La troisième partie de ce livre liquide démultiplie réflexivement les points de vue, traçant des engagements, des subjectivités et des postures diversifiées, à partir de pratiques, de terrains et de disciplines variées. Ainsi, Gaëlle Labarta interroge les discours normatifs et ses élans épistémologiques pour ces discours. À sa suite, Yann Cantin positionne et explore l’Histoire des Silencieux comme territoire ignoré par les universitaires. Benoît Kermoal tisse la pratique de recherche de l’historien aux émotions, et ancre la réflexivité dans le sensible. Puis Morwenna Coquelin nous offre un interlude cinématographique explorant la réflexivité d’un film populaire, avant de nous faire découvrir ses fantômes erfurtois, questionnant dans les archives les traces de la subjectivité des chroniqueurs médiévaux, asseyant leur autorité. En guise d’interlude musclé, Marie-Anne Paveau campe la colère et le rigoureux désaccord comme mouvement critique et réflexif. Arrive ensuite Claire Placial, qui dénoue la relation du traducteur avec ses lecteurs absents, comme source d’une réflexivité provenant du détour par l’autre. Benoît Kermoal, à nouveau, questionne l’engagement du chercheur dans sa recherche, la distance versus le contact au sujet, pour finalement partager le sens d’un métier. Avec toute l’énergie de son écriture parlante, Stéphanie Messal nous confronte à la question du choix de notre place pronominale en recherche et développe un plaidoyer pour libérer le « je » et permettre le lien. Enfin, Marie-Anne Paveau met ses mots dans les traces de ceux des enfants pour déployer des boucles réflexives qui transforment nos manières de penser. Elle ouvre pour finir cette partie à l’humanité, à l’émotion – toujours elle – et la question de notre rapport au dogme de l’objectivité.

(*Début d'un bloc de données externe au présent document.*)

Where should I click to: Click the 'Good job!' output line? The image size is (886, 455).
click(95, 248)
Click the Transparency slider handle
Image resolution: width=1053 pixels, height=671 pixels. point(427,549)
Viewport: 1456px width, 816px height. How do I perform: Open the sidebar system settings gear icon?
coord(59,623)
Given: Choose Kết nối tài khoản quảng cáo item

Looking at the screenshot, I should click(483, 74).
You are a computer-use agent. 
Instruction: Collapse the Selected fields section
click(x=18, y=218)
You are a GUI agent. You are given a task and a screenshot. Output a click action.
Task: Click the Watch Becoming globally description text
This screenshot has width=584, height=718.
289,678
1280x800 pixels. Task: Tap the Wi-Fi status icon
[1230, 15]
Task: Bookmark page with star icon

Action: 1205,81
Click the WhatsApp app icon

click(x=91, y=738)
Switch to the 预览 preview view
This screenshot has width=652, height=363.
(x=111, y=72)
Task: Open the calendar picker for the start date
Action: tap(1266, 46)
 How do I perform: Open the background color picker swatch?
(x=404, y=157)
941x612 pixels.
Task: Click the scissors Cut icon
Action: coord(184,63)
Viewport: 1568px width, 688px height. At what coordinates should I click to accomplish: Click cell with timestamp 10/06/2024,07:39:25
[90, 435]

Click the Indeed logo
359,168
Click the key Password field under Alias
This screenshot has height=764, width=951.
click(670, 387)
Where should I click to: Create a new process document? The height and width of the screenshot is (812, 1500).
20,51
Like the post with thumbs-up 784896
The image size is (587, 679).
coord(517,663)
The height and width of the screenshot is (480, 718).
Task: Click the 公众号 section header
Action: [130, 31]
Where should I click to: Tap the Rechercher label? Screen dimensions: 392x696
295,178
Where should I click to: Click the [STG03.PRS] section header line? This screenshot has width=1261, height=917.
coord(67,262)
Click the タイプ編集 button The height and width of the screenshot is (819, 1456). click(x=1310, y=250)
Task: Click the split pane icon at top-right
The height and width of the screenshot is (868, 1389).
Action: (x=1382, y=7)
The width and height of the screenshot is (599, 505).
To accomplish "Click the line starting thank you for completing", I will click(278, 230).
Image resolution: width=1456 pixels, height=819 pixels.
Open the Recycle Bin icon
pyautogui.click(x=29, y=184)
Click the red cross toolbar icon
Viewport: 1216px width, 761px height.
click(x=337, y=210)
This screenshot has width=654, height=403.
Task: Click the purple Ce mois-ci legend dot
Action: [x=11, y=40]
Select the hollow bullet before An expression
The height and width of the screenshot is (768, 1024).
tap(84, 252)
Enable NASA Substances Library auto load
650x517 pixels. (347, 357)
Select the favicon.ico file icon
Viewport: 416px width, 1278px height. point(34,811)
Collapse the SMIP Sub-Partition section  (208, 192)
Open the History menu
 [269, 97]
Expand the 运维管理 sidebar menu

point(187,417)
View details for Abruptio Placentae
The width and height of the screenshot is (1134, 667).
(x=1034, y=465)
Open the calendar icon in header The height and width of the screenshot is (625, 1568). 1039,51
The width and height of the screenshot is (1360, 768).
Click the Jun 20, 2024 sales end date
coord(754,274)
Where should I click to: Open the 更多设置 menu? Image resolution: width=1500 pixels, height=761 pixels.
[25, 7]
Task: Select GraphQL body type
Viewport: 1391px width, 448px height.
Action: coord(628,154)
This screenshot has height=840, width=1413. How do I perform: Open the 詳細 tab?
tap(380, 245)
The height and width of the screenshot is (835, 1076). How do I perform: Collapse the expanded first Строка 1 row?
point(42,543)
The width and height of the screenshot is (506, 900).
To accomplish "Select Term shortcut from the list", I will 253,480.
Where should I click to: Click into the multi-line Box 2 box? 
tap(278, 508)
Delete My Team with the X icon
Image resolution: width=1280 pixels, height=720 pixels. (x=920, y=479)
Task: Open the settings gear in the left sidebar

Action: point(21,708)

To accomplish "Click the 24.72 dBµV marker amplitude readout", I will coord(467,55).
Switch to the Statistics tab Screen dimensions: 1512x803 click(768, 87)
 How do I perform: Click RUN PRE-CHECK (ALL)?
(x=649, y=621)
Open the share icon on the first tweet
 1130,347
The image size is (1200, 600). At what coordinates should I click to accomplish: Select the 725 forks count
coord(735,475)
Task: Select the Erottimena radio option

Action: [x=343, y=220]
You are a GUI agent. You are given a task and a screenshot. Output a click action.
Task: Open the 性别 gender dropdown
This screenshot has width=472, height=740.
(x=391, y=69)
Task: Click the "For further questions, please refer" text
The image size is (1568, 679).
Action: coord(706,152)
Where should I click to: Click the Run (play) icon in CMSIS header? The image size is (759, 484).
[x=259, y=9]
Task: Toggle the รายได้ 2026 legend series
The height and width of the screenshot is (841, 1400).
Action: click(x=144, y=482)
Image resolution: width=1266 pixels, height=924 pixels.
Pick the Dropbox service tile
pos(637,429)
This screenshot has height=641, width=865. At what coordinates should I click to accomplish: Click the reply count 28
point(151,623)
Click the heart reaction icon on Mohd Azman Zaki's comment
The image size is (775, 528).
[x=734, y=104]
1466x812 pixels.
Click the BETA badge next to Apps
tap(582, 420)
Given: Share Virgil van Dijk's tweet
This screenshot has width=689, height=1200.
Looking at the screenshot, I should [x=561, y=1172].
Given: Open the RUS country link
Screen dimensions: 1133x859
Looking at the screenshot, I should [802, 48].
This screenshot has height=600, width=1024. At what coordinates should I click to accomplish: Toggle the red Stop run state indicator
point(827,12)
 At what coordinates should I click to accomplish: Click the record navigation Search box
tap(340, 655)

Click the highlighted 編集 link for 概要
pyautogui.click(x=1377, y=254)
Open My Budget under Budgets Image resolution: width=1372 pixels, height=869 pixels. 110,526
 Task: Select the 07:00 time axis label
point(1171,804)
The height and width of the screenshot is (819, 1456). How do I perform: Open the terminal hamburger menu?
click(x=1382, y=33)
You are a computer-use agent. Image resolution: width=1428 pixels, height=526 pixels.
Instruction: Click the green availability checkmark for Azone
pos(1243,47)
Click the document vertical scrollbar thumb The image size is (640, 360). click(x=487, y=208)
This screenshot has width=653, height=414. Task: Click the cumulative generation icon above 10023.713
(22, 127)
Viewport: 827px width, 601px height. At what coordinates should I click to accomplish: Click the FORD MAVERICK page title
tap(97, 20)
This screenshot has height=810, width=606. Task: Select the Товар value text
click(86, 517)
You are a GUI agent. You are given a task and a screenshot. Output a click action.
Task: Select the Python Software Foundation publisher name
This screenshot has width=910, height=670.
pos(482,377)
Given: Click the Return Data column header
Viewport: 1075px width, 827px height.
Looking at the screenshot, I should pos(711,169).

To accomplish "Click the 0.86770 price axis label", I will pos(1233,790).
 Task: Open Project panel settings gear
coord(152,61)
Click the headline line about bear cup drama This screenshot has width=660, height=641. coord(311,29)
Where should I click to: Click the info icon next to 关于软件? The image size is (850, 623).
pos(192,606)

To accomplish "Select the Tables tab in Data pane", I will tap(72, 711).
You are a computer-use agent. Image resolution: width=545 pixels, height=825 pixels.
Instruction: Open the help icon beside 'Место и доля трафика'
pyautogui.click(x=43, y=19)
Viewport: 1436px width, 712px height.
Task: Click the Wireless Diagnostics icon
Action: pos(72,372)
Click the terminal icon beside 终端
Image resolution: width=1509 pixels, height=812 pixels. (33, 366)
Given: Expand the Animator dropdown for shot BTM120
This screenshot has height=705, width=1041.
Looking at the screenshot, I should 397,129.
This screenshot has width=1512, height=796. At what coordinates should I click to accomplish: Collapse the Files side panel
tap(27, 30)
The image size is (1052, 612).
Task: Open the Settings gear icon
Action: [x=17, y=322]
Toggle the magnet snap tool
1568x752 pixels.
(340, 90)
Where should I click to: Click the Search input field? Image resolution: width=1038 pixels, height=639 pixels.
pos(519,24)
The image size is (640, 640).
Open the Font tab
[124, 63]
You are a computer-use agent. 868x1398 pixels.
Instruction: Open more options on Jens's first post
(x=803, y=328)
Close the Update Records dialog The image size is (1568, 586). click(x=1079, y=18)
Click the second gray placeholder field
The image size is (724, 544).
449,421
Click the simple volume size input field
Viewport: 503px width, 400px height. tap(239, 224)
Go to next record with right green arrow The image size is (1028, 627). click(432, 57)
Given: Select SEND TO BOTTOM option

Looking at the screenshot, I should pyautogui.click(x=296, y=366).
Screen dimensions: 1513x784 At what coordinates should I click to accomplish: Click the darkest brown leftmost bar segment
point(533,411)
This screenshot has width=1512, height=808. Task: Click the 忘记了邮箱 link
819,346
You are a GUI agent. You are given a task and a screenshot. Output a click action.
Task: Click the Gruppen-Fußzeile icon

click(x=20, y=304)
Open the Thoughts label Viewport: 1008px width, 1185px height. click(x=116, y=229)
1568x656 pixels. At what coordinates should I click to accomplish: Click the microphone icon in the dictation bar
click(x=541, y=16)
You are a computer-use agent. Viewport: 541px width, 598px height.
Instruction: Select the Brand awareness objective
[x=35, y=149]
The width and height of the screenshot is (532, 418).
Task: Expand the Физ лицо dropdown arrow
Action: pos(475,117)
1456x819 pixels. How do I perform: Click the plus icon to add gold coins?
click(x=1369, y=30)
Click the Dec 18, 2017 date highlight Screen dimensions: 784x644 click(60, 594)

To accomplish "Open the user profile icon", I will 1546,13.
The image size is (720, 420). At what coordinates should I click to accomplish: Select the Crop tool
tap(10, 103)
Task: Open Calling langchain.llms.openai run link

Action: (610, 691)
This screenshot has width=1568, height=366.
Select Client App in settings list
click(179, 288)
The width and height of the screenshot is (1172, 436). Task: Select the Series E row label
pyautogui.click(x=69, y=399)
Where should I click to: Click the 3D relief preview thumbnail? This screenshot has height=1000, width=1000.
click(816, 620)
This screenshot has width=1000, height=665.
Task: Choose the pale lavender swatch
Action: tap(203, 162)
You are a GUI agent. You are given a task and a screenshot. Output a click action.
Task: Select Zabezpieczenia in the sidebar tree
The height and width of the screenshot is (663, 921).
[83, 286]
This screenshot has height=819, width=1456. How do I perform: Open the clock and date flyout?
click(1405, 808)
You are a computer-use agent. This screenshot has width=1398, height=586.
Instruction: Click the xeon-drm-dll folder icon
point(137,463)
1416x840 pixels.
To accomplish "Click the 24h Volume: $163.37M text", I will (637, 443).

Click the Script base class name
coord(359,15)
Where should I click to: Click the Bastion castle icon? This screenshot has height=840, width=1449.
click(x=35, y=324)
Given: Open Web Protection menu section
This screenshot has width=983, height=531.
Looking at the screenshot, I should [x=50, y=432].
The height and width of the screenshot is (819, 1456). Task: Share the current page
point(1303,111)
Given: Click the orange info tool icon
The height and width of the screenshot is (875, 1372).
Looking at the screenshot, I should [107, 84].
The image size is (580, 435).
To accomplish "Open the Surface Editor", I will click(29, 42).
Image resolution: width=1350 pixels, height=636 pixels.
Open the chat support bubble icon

La quatrième partie du livre liquide s’ancre dans la pratique et le quotidien. Martine Sonnet nous accueille, jour après jour, dans sa vie de bureau nous permettant de toucher à sa situation, de partager son ordinaire signifiant. Raphaële Bertho explore l’entremêlement des regards et des postures et se présente sous de multiples perspectives qui nourrissent ses dynamiques professionnelles de chercheuse et photographe. Puis Marie-Anne Paveau fait un pas de côté impliquant le corps dans la réflexivité, qui devient acrobatique, combative et instable, mais toujours réjouissante. Sarah Cordonnier prend la suite, et s’interroge sur la manière d’accompagner les étudiant.e.s pour leur permettre d’entrer en réflexivité au moment de l’apprentissage du métier de chercheur. En résonance, Joëlle Le Marec tisse une réflexivité en relation avec les publics des musées et des bibliothèques. Entre-deux, en guise d’interlude ou de suspension, je m’interroge sur ce que nous sommes en train de faire, dans ce livre et dans les espaces réflexifs. Au cœur de sa pratique, Claire Placial se penche sur l’intérêt réflexif des retraductions, comme autant de visages d’un même texte. Enfin, je boucle pour questionner la réflexivité et nos pratiques réflexives individuelles et collectifs, au cœur de l’enjeu de « production » de connaissances.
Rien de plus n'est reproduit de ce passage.